W XVII w. tatuaż europejski przeżywa renesans dzięki marynarzom powracającym do domu zza oceanu i przywożących coraz to doskonalszą sztukę ozdabiania ciała. W tym czasie ozdabianie ciała tatuażami dla niektórych stało się sposobem na życie. W Europie w XIX wieku żył Konstantyn – człowiek który dzięki publicznym pokazom swego ciała zarabiał ponoć do 1000 dolarów tygodniowo – jego skóra przyozdobiona była prawie 400 tatuażmi.
Gdy w XIX wieku wśród arystokacji zapanowała moda na „japońszczyznę”, przyszła również moda na tatuaż, który w Japonii był bardzo ceniony i posiadał wysoką pozycje w kulturze. A wszystko zaczęło się to od tego, że król Walii Edward VII, wytatuował sobie smoka w czasie pobytu w Japonii.
Każda wojna to wzmożony okres ozdabiania skóry. Niestety nie zawsze ma ono na celu zaspokojenie estetycznych potrzeb człowieka. Żołnierze, poza tematyką wojenną, wykonywali sobie często napisy, które w razie śmierci miały pomóc w identyfikacji ciała. Do swoistego okrucieństwa, depczącego ludzką godność, doszło w okresie II wojny światowej: „W hitlerowskich obozach więźniom tatuowano na przedramieniu literę i cyfrę. Litera oznaczała konwój, którym przybyli, cyfra – obozowy numer identyfikacyjny. Tam też zrodził się makabryczny rodzaj kolekcjonerstwa tatuowanej ludzkiej skóry. Celowała w tym zwłaszcza Ilse Koch, zwana przez więźniów „Hieną z Buchenwaldu”, która zleciła sporządzić dla siebie abażury z tatuowanej ludzkiej skóry. Nic więc dziwnego, że wiele osób – zwłaszcza starszych – ma tylko negatywne skojarzenia z tatuażem.

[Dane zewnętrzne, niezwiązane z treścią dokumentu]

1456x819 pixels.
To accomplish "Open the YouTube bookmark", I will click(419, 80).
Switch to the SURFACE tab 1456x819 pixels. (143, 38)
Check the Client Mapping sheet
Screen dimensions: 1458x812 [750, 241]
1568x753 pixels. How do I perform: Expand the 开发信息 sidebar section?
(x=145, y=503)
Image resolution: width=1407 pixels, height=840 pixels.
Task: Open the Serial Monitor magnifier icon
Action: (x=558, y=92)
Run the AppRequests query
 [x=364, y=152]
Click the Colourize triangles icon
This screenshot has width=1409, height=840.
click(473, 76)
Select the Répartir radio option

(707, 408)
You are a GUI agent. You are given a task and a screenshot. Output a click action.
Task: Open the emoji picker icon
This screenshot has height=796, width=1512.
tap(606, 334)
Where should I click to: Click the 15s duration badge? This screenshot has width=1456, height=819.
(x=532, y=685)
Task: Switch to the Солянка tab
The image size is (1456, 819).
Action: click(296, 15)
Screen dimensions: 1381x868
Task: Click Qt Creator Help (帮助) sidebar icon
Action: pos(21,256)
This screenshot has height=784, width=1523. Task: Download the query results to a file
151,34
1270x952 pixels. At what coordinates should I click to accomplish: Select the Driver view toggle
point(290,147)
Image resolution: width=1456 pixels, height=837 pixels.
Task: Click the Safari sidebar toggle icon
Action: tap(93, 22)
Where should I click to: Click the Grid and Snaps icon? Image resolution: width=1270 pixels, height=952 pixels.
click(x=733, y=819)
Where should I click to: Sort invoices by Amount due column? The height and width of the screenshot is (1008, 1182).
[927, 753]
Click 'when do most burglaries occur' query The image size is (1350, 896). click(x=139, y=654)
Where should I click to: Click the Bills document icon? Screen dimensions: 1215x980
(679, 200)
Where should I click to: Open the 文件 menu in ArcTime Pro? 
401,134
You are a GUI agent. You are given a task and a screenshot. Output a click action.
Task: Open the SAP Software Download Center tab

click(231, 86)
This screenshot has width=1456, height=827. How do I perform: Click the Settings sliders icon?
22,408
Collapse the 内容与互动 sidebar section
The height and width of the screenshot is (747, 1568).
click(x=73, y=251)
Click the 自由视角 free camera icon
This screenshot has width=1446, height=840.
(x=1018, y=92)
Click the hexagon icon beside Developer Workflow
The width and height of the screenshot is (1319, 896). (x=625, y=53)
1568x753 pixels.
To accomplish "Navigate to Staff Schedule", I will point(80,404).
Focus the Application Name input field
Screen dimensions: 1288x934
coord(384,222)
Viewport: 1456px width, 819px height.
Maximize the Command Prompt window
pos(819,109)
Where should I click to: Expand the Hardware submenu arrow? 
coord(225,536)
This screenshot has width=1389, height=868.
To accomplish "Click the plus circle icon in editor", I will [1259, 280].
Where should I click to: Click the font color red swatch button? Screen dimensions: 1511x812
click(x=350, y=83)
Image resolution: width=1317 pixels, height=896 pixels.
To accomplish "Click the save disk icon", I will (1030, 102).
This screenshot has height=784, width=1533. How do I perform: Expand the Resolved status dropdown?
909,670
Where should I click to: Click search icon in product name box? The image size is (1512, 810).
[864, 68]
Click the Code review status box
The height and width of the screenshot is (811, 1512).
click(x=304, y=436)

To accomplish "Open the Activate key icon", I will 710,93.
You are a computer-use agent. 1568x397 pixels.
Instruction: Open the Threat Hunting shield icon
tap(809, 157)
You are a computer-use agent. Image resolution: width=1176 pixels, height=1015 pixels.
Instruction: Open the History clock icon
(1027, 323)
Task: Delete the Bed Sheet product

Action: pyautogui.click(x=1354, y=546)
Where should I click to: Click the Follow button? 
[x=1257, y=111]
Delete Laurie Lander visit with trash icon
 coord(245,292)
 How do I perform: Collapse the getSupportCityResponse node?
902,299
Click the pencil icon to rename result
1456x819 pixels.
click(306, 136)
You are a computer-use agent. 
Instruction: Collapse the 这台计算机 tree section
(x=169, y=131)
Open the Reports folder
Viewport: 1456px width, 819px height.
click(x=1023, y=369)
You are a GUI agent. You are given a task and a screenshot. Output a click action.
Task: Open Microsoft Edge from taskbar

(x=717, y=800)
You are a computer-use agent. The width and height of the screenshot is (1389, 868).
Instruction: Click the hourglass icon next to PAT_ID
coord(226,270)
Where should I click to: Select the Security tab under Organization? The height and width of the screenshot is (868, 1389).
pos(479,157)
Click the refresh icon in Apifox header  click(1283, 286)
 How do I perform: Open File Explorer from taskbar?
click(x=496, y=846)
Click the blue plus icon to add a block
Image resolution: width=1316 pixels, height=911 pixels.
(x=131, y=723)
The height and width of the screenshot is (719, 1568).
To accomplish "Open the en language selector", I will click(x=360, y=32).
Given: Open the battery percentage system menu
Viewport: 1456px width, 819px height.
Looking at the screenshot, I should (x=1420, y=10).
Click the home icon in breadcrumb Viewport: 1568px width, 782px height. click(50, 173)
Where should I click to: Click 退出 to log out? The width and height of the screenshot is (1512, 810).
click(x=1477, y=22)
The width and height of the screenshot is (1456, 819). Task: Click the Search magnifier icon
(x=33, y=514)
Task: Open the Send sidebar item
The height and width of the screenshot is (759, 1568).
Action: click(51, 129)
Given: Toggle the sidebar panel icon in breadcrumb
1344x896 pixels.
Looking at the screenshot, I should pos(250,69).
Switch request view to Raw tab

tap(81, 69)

Lata 60-te to poszukiwanie przez ludzi samospełnienia i indywidualizmu zamiast konwencjonalnej kariery. Idea tatuażu powraca do swych korzeni, lecz w o wiele doskonalszej formie. Studia „body artu” są już rozpowszechnione w całej zachodniej cywilizacji. Tatuaż wraz z rewolucją „dzieci-kwiatów” szeroko wkroczył w kręgi akademickiej młodzieży. Modne staje się przenoszenie na skórę wizerunków swoich idoli, czy wręcz całych okładek płyt. Następne dwie dekady to mocne powiązanie sztuki tatuażu z rockiem i jego otoczką kulturową. Dziś wielu osobom tatuaż automatycznie kojarzy się z „harleyowcami”, choć w ostatnich kilku latach tatuaż wszedł również do dyskotek, zdobywając rzesze fanów wśród miłośników muzyki i kultury techno.
Wyróżnia się 3 podstawowe techniki wykonywania tatuażu:
Pierwsza metoda jest już dziś niespotykana w profesjonalnym studiu. Polega na drapaniu skóry ostrym narzędziem wzdłuż naszkicowanego rysunku. W tak podrażnioną skórę wciera się barwnik, który w miarę gojenia się ciała pozostaje tam na zawsze. Tej techniki używali rdzenni mieszkańcy afryki i ameryki. Wcierano do naciętej skóry popiół z ogniska. Z perspektywy czasu wiemy doskonale czym ryzykowali „artyści”.
Druga metoda [również niespotykana obecnie w zachodnich studiach tatuażu]. Nić sporządzoną ze zwierzęcego ścięgna zanurzano w barwniku i za pomocą igły przeciągano ją pod skórą wzdłuż szkicu rysunku. Metoda ta pozwalała na wykonanie tylko prostych motywów. Najczęściej spotykane technika w ludach indiańskich.
Trzecia technika przetrwała do dziś. Polega na wprowadzaniu barwnika pod skórę poprzez nakłuwanie ciała. Początkowo robiono to prymitywnymi igłami lub ostrymi kołeczkami, obecnie używa się maszynek elektrycznych.
Niezdecydowanym pozostaje malowanie ciała henną lub odpowiednimi farbami. Niekiedy efekty są wręcz rewelacyjne.